Mas a primeira coisa que avistamos

nesses dias sem agasalho

é muitas vezes só a voz dos meses

o choro dos dias santificados

 

Ou o cheiro dos frutos comidos há anos

e que agora   frementes   se afastam de nós

enquanto a nossa sombra   sem fazer barulho

se coloca de mansinho  lentamente  devagarinho

 

bem junto da porta   p’ra poder ir-se embora.

EVOCAÇÃO

Foste a palavra   és a palavra

Mas para lá da palavra está a silhueta

a figura completa e incompleta

além das velhas salas da casa   do jardim

A voz de inverno  de verão

a voz nas manhãs de outono quando um vento súbito bulia

nas ramagens   maiores que o meu desconhecimento

A tua mão no meu ombro   uma inquietude

pelo menino pequeno   tão deserto tão vago

a criança primordial dispersa pelos anos

talvez como um soluço

E era tão frio o corredor naqueles anos

- a luz que chegava vinha nas tuas mãos -

A tua figura um pouco enevoada   como a lembro

Mais tarde percorrendo os muitos domingos a vir

Fazias bolos   rias   choravas

um dia te vi chorar com as mãos entrelaçadas

por um desgosto qualquer   uma morte na família

Um dia te vi cosendo serenamente no clarão da janela

Mãe

onde estão onde estão os caminhos de outrora

o Pai   os parentes   a cabrinha branca

o teu lampejo fortuito de um momento de amargura

Idos   como flocos de neve num horizonte cerrado

O teu vestido que nas feiras te dava luzimento

e o pão que barravas cuidadosamente como um trabalho árduo

erguendo o natural de um momento

Na noite de ruídos   recordo o teu olhar

longínquo como porta que se fecha sem parar

 

próximo como uma toada   um afago   um sereno minuto.

CONSELHO

Não faças nada que te coloque
Um pouco a norte do que não sabes
Seja uma página seja horizonte
Ou uma pausa na morte alheia
 
Não tenhas nada na tua mão
Seja um junquilho seja uma carta
Que não provoque a toda a volta
Sorrisos tristes ou escuridão
 
Não tenhas hoje calor nem frio
Roupa estendida numa varanda
Um prato sujo e alguém que grita
Quando em segredo morrem as horas
 
Não abomines anos tão longos
Não faças peito frente ao espelho
Não atravanques o teu destino
Não te atrapalhes não sejas velho
 
Não lembres sempre os dias idos
Não te equivoques no restaurante
Não peças chuva para almoçar
Sê uma enorme sombra na lua.
 
Não faças nada que não te ponha
De novo dentro do tempo inteiro.
 
(MARCO/LA CODOSERA, 2000)

Revista TriploV de Artes, Religiões e Ciências, 5, Abril de 2010

   NICOLAU SAIÃO [FRANCISCO GARÇÃO]
 [
Monforte do Alentejo,1949, Portugal]
Poeta, publicista, actor-declamador e artista plástico.
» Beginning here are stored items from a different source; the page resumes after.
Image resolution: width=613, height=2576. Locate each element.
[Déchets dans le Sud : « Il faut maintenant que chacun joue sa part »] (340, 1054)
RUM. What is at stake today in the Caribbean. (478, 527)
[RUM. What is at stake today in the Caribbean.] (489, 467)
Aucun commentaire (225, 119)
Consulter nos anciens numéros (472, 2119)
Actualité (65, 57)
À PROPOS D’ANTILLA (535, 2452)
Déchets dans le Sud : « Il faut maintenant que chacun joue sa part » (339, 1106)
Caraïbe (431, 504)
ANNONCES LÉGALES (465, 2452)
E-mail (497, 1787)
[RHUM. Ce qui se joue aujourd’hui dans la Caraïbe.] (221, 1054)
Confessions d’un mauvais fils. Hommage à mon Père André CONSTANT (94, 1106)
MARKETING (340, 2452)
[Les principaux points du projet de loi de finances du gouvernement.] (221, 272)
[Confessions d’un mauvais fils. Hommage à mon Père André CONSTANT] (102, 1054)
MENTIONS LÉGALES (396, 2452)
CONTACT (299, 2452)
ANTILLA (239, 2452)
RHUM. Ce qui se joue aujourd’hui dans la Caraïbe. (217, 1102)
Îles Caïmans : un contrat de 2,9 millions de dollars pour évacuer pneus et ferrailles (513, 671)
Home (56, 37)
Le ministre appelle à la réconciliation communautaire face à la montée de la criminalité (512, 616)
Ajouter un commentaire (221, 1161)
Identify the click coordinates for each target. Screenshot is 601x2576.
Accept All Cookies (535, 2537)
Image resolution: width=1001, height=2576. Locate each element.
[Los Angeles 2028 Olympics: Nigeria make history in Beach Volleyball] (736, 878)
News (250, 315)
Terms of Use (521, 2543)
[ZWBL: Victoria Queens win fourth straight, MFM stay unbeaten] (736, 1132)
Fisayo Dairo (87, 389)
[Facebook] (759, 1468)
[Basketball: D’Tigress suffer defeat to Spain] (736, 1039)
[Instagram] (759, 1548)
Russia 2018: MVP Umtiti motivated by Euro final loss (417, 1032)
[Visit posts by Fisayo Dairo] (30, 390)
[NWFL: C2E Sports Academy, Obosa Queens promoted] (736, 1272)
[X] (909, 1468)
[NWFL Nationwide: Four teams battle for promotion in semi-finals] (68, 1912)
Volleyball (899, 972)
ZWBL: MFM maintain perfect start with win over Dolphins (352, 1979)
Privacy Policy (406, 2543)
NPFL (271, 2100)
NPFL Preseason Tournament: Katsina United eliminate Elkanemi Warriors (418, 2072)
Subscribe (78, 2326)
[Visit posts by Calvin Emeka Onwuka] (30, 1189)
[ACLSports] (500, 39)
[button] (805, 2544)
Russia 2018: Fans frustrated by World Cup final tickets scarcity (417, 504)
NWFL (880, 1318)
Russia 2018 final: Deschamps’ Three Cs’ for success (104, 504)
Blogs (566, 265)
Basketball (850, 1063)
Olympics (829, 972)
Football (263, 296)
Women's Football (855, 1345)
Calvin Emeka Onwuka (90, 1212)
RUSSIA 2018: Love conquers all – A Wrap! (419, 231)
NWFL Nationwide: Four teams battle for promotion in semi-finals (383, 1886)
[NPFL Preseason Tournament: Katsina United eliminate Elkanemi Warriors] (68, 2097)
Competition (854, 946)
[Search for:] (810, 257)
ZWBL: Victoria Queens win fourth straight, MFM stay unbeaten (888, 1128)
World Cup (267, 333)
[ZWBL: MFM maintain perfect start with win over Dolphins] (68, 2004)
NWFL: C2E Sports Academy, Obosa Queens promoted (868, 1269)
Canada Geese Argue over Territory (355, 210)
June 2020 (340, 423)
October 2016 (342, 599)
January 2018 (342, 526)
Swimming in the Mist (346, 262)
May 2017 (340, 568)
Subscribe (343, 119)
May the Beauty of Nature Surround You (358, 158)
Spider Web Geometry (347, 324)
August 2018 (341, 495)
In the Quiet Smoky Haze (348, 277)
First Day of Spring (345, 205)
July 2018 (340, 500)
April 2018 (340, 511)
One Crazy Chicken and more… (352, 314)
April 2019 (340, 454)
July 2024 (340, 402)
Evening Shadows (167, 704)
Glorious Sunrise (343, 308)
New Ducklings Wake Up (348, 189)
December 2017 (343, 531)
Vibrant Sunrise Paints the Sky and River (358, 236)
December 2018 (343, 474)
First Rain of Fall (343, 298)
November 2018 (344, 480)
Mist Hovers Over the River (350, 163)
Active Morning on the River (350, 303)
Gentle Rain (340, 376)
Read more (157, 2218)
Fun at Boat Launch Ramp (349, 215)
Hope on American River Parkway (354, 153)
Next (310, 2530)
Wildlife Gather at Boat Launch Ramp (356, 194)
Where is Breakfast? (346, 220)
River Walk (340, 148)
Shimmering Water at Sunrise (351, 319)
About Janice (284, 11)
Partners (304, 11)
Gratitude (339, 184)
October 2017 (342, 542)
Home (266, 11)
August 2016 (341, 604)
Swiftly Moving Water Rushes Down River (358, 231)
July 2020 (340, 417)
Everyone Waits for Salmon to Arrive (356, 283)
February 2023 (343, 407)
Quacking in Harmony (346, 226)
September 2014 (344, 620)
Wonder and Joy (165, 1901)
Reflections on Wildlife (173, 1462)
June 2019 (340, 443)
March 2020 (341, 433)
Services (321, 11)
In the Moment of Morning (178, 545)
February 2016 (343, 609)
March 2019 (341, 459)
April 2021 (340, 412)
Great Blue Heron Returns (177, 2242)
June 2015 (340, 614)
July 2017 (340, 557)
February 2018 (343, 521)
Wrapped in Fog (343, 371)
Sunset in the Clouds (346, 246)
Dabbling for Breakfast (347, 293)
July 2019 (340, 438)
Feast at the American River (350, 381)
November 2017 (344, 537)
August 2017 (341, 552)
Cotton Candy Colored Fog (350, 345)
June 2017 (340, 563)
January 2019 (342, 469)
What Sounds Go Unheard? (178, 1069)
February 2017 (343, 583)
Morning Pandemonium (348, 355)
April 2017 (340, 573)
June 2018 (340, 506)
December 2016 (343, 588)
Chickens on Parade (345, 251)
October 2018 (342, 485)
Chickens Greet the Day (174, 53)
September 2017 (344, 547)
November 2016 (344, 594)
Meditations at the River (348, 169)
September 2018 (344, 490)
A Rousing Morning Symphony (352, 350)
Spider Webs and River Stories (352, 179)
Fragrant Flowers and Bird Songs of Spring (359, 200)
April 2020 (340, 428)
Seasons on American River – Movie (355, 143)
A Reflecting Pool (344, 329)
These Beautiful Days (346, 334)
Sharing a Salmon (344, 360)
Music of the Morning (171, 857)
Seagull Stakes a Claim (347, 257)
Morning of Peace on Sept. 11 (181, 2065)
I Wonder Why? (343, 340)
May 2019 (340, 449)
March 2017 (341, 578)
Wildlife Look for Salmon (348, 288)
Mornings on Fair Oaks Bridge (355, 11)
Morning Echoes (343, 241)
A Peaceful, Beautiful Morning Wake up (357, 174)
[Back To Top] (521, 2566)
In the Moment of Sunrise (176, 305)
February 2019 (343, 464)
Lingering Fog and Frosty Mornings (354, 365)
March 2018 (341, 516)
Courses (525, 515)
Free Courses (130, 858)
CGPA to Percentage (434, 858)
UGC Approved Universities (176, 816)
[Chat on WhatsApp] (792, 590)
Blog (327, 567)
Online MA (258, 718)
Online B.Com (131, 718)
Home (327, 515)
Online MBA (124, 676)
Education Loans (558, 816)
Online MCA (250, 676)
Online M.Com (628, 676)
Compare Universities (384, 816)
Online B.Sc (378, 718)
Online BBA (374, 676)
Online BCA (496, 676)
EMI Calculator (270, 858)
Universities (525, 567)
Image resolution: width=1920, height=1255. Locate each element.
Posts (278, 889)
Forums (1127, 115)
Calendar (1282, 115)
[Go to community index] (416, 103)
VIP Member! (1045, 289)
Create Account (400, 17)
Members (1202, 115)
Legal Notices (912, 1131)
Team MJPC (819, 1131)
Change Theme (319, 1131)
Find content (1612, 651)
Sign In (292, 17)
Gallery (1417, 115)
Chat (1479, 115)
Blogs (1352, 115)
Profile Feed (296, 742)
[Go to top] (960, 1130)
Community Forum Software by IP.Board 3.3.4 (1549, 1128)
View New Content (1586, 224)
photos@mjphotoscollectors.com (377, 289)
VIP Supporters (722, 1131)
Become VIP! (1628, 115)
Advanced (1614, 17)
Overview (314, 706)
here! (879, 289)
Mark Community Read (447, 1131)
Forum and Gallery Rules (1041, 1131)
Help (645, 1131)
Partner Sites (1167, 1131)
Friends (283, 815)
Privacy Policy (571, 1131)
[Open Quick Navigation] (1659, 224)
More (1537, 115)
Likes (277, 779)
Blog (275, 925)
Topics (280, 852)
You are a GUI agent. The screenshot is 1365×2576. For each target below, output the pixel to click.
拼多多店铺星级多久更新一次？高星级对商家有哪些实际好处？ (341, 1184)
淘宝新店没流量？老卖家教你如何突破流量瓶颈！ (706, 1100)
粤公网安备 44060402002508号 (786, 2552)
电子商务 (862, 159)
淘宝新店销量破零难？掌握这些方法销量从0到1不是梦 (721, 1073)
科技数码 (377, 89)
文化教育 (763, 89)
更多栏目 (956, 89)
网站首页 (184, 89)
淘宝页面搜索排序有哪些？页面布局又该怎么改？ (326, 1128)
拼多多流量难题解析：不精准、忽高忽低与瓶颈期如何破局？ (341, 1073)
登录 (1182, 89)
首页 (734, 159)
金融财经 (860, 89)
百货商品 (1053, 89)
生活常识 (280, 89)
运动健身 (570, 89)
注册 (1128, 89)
Efectuou palestras e participou em mostras de Mail Art e exposições em diversos países. Livros: “Os objectos inquietantes”, “Flauta de Pan”, “Os olhares perdidos”, “Passagem de nível”, “O armário de Midas”, “Escrita e o seu contrário” (a publicar). Tem colaboração dispersa por jornais e revistas nacionais e estrangeiros (Brasil, França, E.U.A. Argentina, Cabo Verde...).